#### Brief
Search the entries below for the word "will" and copy each line that has it.

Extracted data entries

──────────

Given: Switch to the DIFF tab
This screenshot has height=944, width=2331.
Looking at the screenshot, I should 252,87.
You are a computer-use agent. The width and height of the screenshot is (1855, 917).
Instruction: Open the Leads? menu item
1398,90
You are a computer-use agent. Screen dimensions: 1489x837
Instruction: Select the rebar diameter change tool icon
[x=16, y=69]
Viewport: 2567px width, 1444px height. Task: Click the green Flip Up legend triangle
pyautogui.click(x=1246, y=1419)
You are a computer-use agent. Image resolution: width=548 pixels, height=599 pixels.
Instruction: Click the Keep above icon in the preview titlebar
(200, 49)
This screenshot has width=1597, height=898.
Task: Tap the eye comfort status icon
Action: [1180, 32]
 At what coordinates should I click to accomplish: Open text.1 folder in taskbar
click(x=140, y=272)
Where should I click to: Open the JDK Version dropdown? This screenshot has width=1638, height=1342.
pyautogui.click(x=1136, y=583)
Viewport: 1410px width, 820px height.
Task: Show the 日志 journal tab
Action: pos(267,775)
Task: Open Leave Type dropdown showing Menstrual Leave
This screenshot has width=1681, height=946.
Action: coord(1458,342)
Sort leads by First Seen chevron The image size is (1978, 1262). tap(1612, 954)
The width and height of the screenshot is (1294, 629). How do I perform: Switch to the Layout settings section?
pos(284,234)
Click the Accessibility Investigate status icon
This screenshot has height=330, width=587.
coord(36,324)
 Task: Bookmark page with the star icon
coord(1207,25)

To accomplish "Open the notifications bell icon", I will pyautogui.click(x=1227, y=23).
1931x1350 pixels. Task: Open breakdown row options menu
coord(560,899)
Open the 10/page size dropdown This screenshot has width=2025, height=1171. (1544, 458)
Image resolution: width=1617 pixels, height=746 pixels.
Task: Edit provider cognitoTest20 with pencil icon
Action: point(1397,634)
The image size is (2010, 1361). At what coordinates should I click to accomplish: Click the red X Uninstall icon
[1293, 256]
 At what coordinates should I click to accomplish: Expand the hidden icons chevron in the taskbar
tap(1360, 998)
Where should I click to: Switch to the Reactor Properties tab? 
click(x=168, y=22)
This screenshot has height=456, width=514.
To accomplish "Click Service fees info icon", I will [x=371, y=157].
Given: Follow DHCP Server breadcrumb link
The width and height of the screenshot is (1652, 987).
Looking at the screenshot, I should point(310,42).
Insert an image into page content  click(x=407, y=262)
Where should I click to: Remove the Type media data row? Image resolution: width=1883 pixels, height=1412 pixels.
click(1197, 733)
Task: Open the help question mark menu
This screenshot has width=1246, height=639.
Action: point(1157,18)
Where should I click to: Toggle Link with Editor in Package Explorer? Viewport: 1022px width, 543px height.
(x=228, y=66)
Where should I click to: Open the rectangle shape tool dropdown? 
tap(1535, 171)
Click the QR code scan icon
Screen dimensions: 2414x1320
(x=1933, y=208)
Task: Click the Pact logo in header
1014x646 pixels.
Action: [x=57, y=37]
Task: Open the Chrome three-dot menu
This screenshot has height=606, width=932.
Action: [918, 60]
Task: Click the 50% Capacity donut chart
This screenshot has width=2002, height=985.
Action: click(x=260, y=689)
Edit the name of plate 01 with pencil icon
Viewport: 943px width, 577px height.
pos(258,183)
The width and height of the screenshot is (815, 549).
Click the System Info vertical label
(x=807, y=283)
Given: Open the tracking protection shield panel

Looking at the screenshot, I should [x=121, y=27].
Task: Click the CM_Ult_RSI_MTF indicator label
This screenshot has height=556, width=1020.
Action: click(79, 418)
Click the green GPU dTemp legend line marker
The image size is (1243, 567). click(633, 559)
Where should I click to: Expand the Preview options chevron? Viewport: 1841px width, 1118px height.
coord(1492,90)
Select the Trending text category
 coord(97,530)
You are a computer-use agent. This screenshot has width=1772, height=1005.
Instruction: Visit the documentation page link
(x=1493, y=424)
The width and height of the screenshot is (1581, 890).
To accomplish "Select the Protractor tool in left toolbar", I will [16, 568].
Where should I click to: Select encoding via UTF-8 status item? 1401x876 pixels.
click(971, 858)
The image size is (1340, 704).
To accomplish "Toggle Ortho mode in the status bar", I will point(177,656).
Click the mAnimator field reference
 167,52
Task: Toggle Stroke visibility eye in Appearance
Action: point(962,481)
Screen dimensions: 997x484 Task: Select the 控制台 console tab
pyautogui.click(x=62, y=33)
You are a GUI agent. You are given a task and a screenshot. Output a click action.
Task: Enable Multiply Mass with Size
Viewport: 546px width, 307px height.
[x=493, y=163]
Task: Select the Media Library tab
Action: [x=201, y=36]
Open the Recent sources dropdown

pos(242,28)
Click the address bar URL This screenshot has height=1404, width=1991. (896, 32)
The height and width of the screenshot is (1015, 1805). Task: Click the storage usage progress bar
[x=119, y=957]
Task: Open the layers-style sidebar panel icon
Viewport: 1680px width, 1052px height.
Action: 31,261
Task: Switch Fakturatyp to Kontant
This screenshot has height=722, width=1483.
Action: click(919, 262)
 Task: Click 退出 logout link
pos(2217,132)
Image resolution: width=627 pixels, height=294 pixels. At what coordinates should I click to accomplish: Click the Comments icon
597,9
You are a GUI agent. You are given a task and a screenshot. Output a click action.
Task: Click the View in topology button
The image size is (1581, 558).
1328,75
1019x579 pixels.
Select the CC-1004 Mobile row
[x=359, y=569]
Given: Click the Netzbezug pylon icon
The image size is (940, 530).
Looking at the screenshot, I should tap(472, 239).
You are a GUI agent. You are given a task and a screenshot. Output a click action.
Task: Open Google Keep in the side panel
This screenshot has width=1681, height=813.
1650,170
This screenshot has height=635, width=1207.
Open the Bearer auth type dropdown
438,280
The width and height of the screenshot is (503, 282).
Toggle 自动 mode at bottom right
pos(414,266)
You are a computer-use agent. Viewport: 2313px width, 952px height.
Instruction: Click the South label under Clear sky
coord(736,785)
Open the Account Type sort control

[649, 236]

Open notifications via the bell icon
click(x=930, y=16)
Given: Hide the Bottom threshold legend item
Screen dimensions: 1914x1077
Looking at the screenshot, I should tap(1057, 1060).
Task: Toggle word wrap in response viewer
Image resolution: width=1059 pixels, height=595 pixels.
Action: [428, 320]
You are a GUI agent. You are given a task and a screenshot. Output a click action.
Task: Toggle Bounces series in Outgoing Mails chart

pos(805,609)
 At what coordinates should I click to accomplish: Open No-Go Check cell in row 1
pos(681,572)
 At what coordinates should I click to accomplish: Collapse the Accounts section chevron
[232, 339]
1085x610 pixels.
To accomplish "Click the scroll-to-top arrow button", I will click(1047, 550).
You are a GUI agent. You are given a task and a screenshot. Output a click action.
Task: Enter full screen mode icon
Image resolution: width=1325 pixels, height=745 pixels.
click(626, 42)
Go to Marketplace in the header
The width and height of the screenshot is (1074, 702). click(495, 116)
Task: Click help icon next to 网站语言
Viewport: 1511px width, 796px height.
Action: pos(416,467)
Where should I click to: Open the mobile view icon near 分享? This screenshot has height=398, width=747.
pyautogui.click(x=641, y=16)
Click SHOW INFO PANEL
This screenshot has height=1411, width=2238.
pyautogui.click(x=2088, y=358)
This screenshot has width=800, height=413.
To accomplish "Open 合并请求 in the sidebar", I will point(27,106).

──────────

#### Answer box
To accomplish "Open the notifications bell icon", I will pyautogui.click(x=1227, y=23).
To accomplish "Click Service fees info icon", I will [x=371, y=157].
To accomplish "Select the Protractor tool in left toolbar", I will [16, 568].
To accomplish "Toggle Ortho mode in the status bar", I will point(177,656).
To accomplish "Click the scroll-to-top arrow button", I will click(1047, 550).
To accomplish "Open 合并请求 in the sidebar", I will point(27,106).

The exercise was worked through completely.